Disparage their boybandness, but Reik has kept themselves on a high for two decades now. Voices like syrup, arrangements like hotcakes, it's the bedroom sound that fans will keep swaying to in the anonymity of crowds. Never speeding out of a sing-along, Reik's hits like "Yo Quisiera" and "Un Año" incorporate acoustic pop riffs with delicate, harmonized vocal arrangements. Don't say they're your little sister's band. They're ours.

4. Cafe Tacvba

Arguably the most eclectic of Mexico’s rock products, Café Tacvba has skirted the lines of genre in their 35 years together. Their attitude and politics grew from the alternativeness of their generation’s rock scene, but their sound pulled ambitiously from Latin America’s deep breadth — danzón, son, ranchera and boleros, to name a few.

5. Sin Bandera

In the early 2000s, Sin Bandera became instantly recognizable and beloved for their stadium-ready ballads, the kind that draw screams from an audience when the first notes are played. Songs that the crowd will song along to word for word: “Entra en Mi Vida,” “Kilómetros,” “Que Lloro.” Those are the types of songs that showcase some of Sin Bandera’s best qualities — romantic lyrics, unforgettable melodies and the duo’s harmonies. But that’s not all they have in their arsenal.
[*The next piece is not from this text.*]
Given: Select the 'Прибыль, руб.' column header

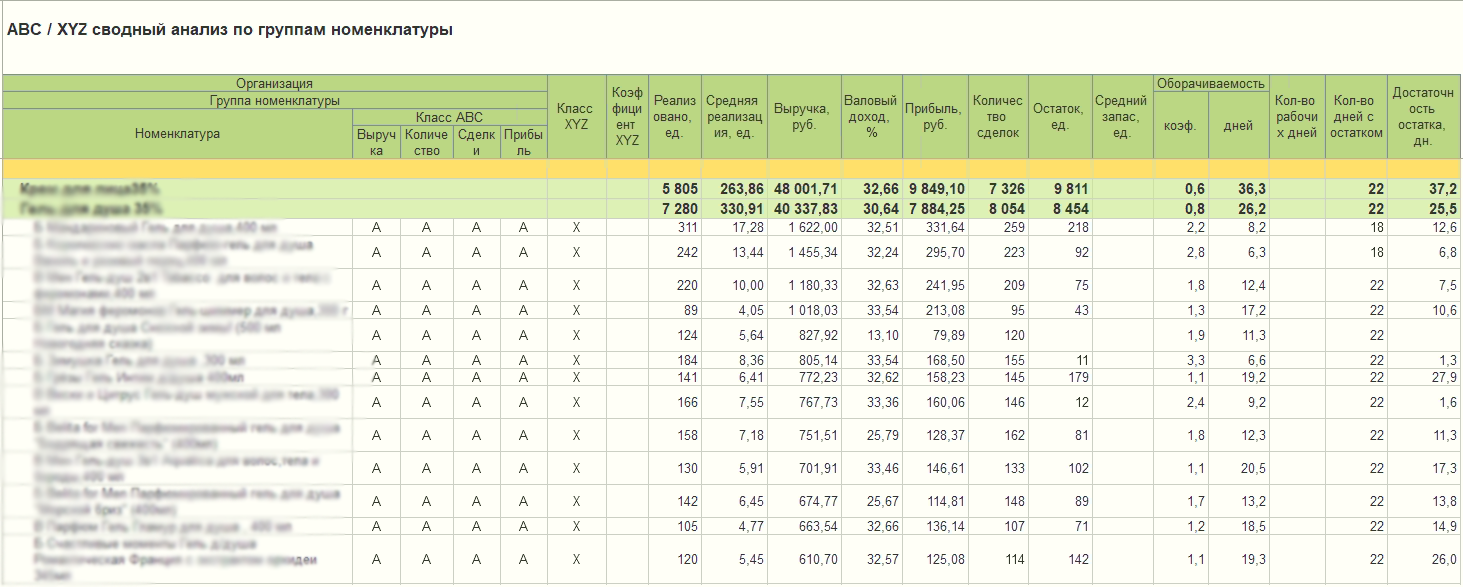Looking at the screenshot, I should [x=935, y=116].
Expect them to get you moving, too, hopefully with “Junto a Ti” and one of their earliest hits, “Sirena.” The duo of Noel Schajris and Leonel García split in 2007 to pursue solo careers, but they have since periodically reunited for music releases and tours — to the elation of their fans of about 20 years.

6. Duelo

Duelo, a band that hails from the southern Texas border city of Roma, has been going strong since its start in 2001. They claim a diverse range of influences — Ramón Ayala, Metallica, Los Tigres del Norte and The Beatles, according to a 2016 interview with Al Día Dallas. Duelo represents the best of both worlds in norteño music — songs that make you want to pull a partner into a dance, and belt along at the top of your lungs: “Desde Hoy” and “El Amor No Acaba,” if we’re going to the early days of their career, or, more recently, the Los Rojos collaboration “A Mí Me Gustas Tú.” The band still appears on the Bésame schedule after a car crash in Monterrey, Mexico, recently injured two of its members. They have been released from the hospital and are recovering, something we’re grateful for.

7. Bronco

Bronco added grupero soapiness to norteño music in the 1990s (or, conversely, norteño cowboy bravado to grupero). Its members kept their bronzed chests open-aired through their unbuttoned uniforms and stared out into the open so well that it appeared an attempt to titillate the waning century back to life. The band added synth riffs to this and that, and kept the vocals buttery. Singer Juan Guadalupe Esparza's innovative cadence continues to abound an intimate confessionalism.

8. Ramón Ayala

He plays sitting these days, but 78-year-old Ramón Ayala will receive the attention merited to “the accordion king” on festival day. The band leader helped deliver the borderlands' conjunto tradition to the broader Mexican market, first as a young man in Los Relámpagos in the ’60s and later with his Bravos. Ayala has used a soft voice to convey coquetry, tragedy and absolution. His love songs have whisked boot pairs on kitchen and wedding hall floors for generations.

9. Caifanes

Debuting in 1988 with a titular album that was enough goth, emo and synth to be called post-punk, Caifanes grabbed at the heart of the Latin American New Wave. In their 20s, the group dressed like The Cure, but their color evolved with the 1990s, with different albums fusing elements of tropical, Mexican folkloric and prog rock.

10. Belanova

A central exponent of Mexico’s early 2000s electropop and soft-rock, Belanova is pained, teenage angst. Singer Denisse Guerrero’s yearning cries match the indoor-shades and bright colors of their early look. Add a funny-shaped bass guitar and the keytar, and you have a show.

Local News Editor Vicky Camarillo contributed to this story.